TEXT BLOCK:
Merge pull request #37 from readur/feat/webdav/ignore-duplicates

feat(server): normalize etags from webdav to properly check for file …
2025-06-23 13:20:49 -07:00 · 2025-06-23 13:20:49 -07:00 · 1661138d29
parent 3d93c96c31 de45300c7a
commit 1661138d29
4 changed files with 90 additions and 5 deletions
--- a/migrations/20250623000001_normalize_existing_etags.sql
+++ b/migrations/20250623000001_normalize_existing_etags.sql
@ -0,0 +1,11 @@
+-- Normalize existing ETags in webdav_files table to match new normalization format
+-- This migration ensures that existing ETag values are normalized to prevent
+-- unnecessary re-downloads of unchanged files after the ETag normalization fix
+
+-- Update ETags to remove quotes and W/ prefixes
+UPDATE webdav_files 
+SET etag = TRIM(BOTH '"' FROM TRIM(LEADING 'W/' FROM etag))
+WHERE etag LIKE '"%"' OR etag LIKE 'W/%';
+
+-- Add a comment to document this normalization
+COMMENT ON COLUMN webdav_files.etag IS 'Normalized ETag without quotes or W/ prefix (since migration 20250623000001)';
--- a/src/webdav_xml_parser.rs
+++ b/src/webdav_xml_parser.rs
@ -83,7 +83,7 @@ pub fn parse_propfind_response(xml_text: &str) -> Result<Vec<FileInfo>> {
                                resp.content_type = Some(text.trim().to_string());
                            }
                            "getetag" => {
-                                resp.etag = Some(text.trim().to_string());
+                                resp.etag = Some(normalize_etag(&text));
                            }
                            "status" if in_propstat => {
                                // Check if status is 200 OK
@ -200,6 +200,20 @@ fn parse_http_date(date_str: &str) -> Option<DateTime<Utc>> {
        })

TASKS TO PERFORM:
1. According to the ETag normalization commit, what does the migration's UPDATE statement strip from existing ETag values?
2. Carry on the ETag normalization commit from its last line.
The data after this point comes from an unrelated source.

DATA PROVIDED:
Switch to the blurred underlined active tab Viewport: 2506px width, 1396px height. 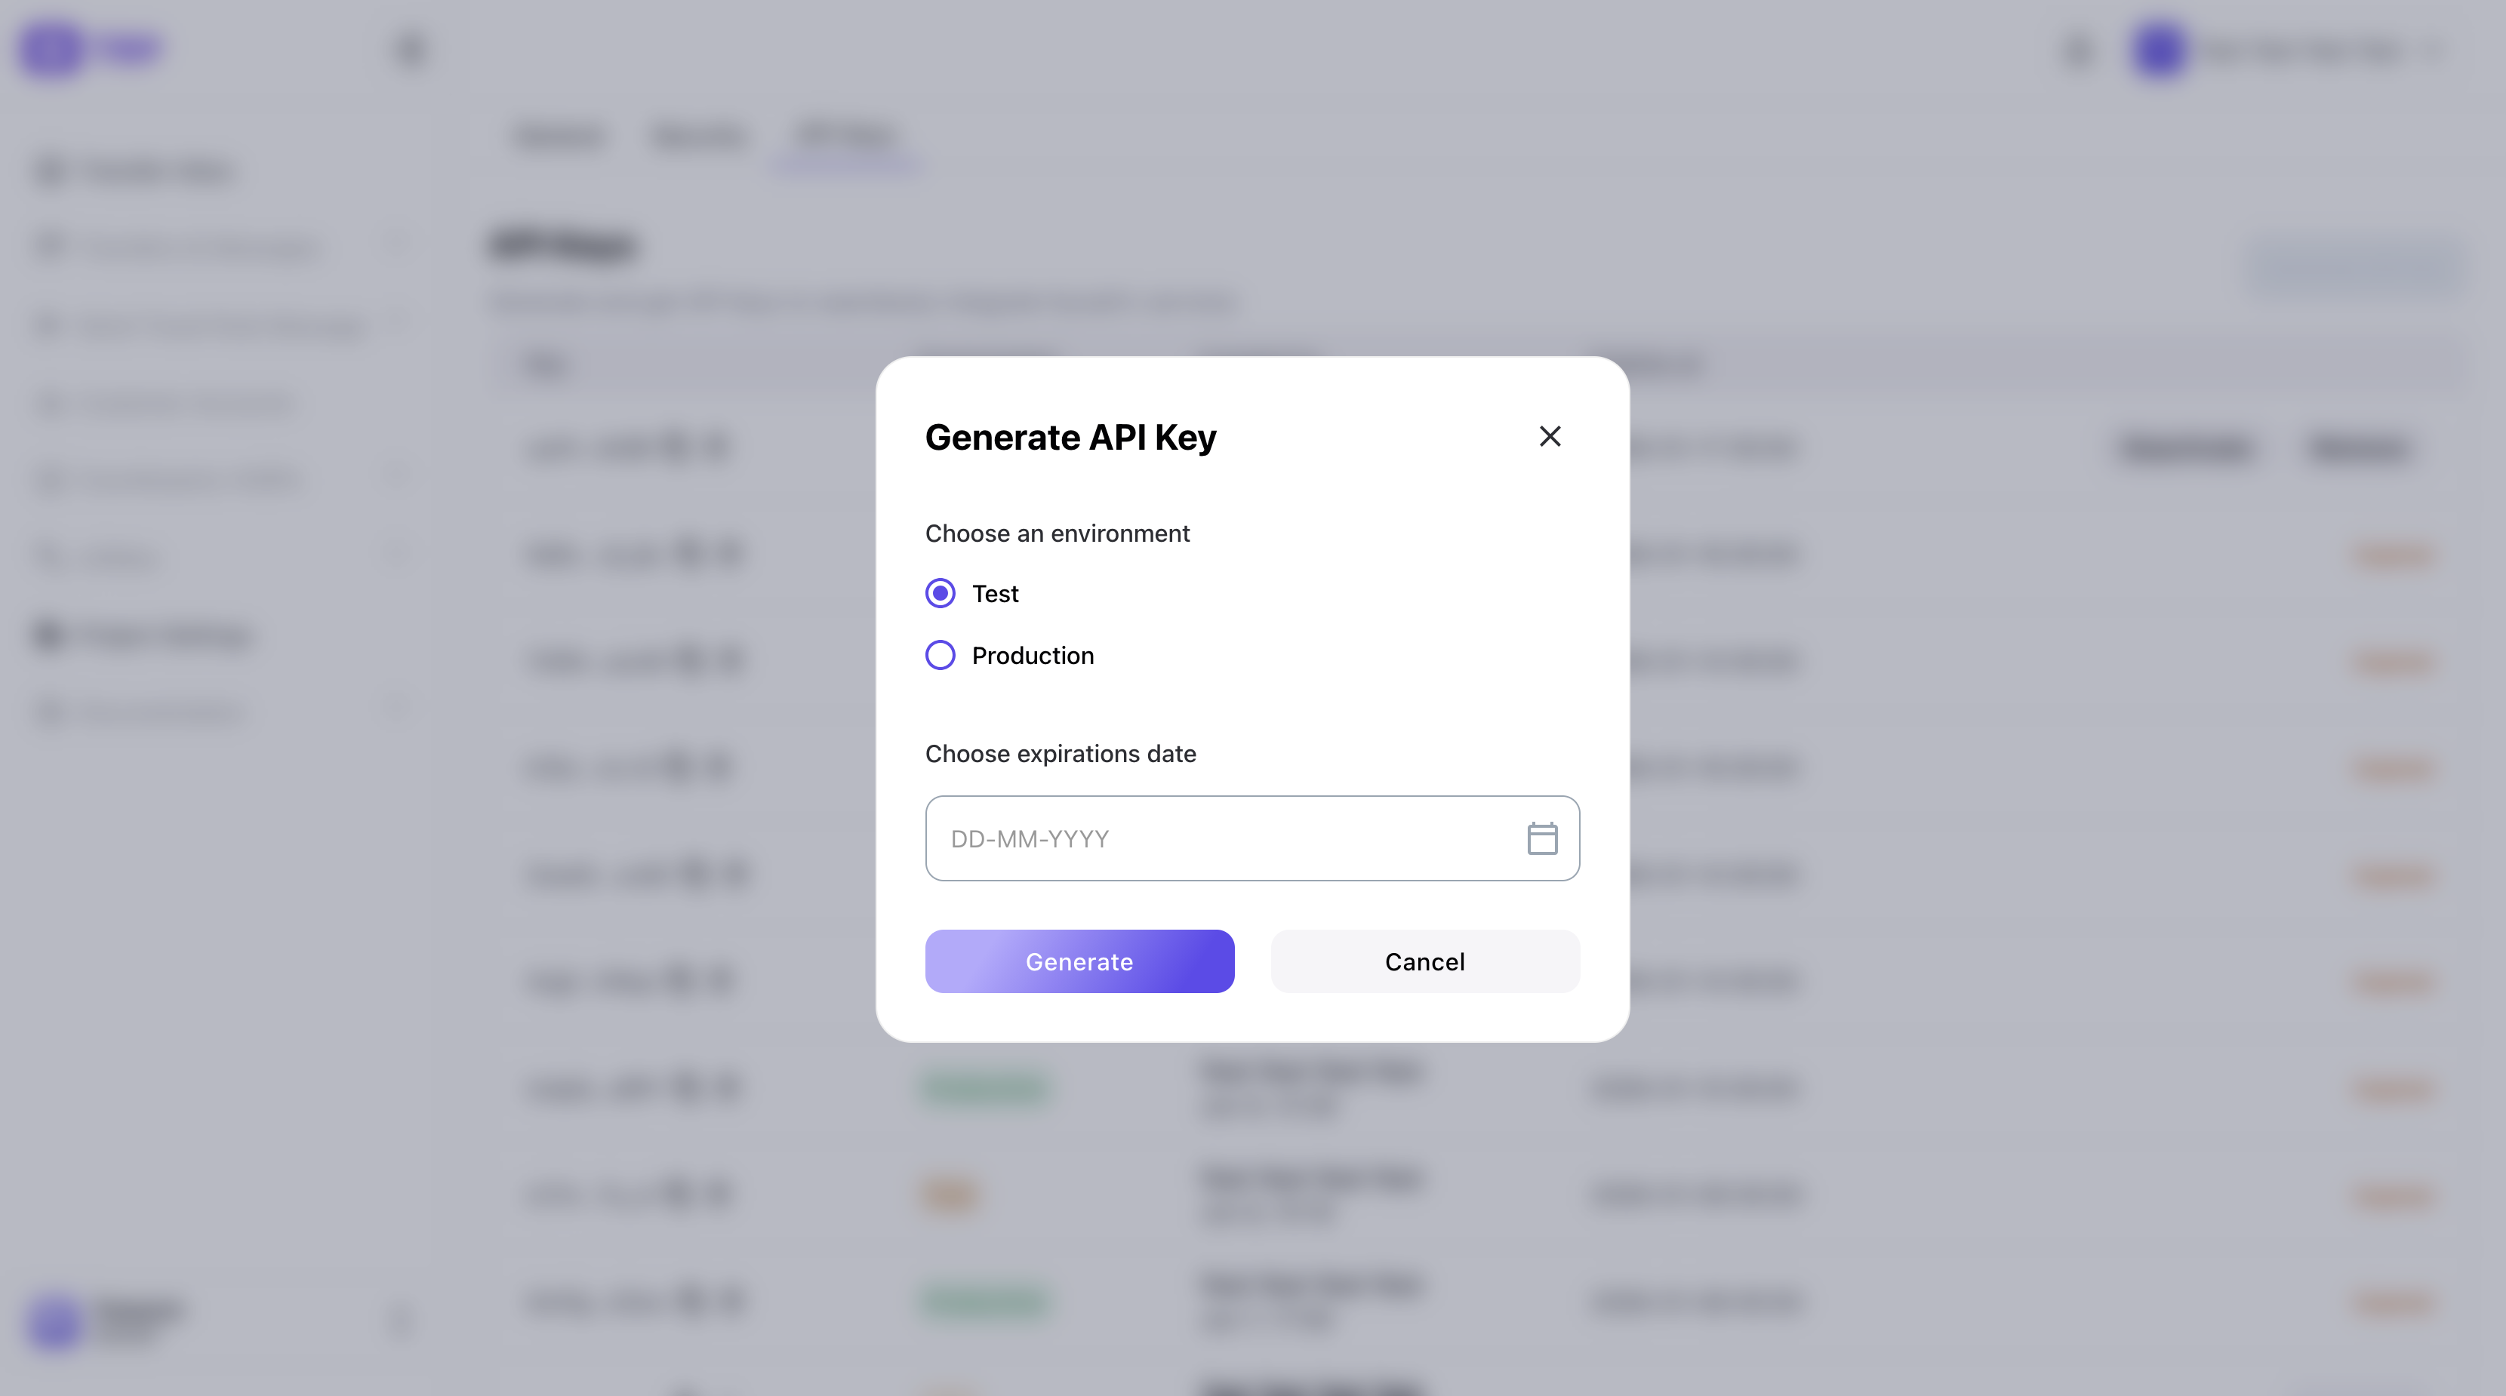coord(845,136)
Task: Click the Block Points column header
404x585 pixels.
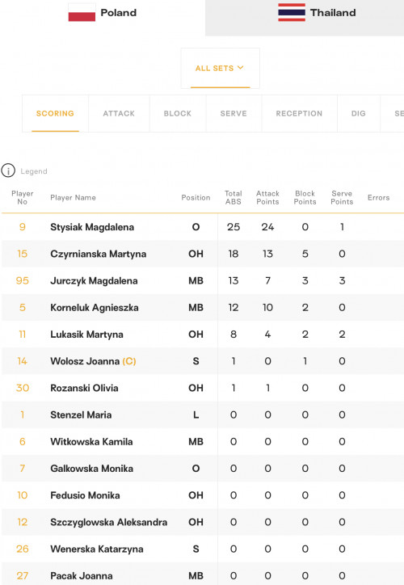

TASK-BY-TASK OUTPUTS:
1. Quotes and W/ prefixes.

2.
 }

+/// Normalize ETag by removing quotes and weak ETag prefix
+/// This ensures consistent ETag comparison across different WebDAV servers
+/// 
+/// Examples:
+/// - `"abc123"` → `abc123`
+/// - `W/"abc123"` → `abc123`
+/// - `abc123` → `abc123`
+fn normalize_etag(etag: &str) -> String {
+    etag.trim()
+        .trim_start_matches("W/")
+        .trim_matches('"')
+        .to_string()
+}
+
 #[cfg(test)]
 mod tests {
    use super::*;
@ -231,7 +245,7 @@ mod tests {
        assert_eq!(file.name, "test.pdf");
        assert_eq!(file.size, 1024);
        assert_eq!(file.mime_type, "application/pdf");
-        assert_eq!(file.etag, "\"abc123\"");
+        assert_eq!(file.etag, "abc123");
        assert!(!file.is_directory);
    }

@ -300,6 +314,7 @@ mod tests {
        assert_eq!(file.name, "report.pdf");
        assert_eq!(file.path, "/remote.php/dav/files/admin/Documents/report.pdf");
        assert_eq!(file.size, 2048000);
+        assert_eq!(file.etag, "pdf123"); // ETag should be normalized (quotes removed)
        assert!(file.last_modified.is_some());
    }

@ -337,4 +352,17 @@ mod tests {
        let files = parse_propfind_response(xml).unwrap();
        assert_eq!(files.len(), 0);
    }
+
+    #[test]
+    fn test_normalize_etag() {
+        // Test various ETag formats that WebDAV servers might return
+        assert_eq!(normalize_etag("abc123"), "abc123");
+        assert_eq!(normalize_etag("\"abc123\""), "abc123");
+        assert_eq!(normalize_etag("W/\"abc123\""), "abc123");
+        assert_eq!(normalize_etag("  \"abc123\"  "), "abc123");
+        assert_eq!(normalize_etag("W/\"abc-123-def\""), "abc-123-def");
+        assert_eq!(normalize_etag(""), "");
+        assert_eq!(normalize_etag("\"\""), "");
+        assert_eq!(normalize_etag("W/\"\""), "");
+    }
 }
--- a/tests/webdav_enhanced_unit_tests.rs
+++ b/tests/webdav_enhanced_unit_tests.rs
@ -201,21 +201,21 @@ fn test_webdav_response_parsing_comprehensive() {
    let pdf_file = files.iter().find(|f| f.name == "report.pdf").unwrap();
    assert_eq!(pdf_file.size, 2048000);
    assert_eq!(pdf_file.mime_type, "application/pdf");
-    assert_eq!(pdf_file.etag, "\"pdf123\"");
+    assert_eq!(pdf_file.etag, "pdf123"); // ETag should be normalized (quotes removed)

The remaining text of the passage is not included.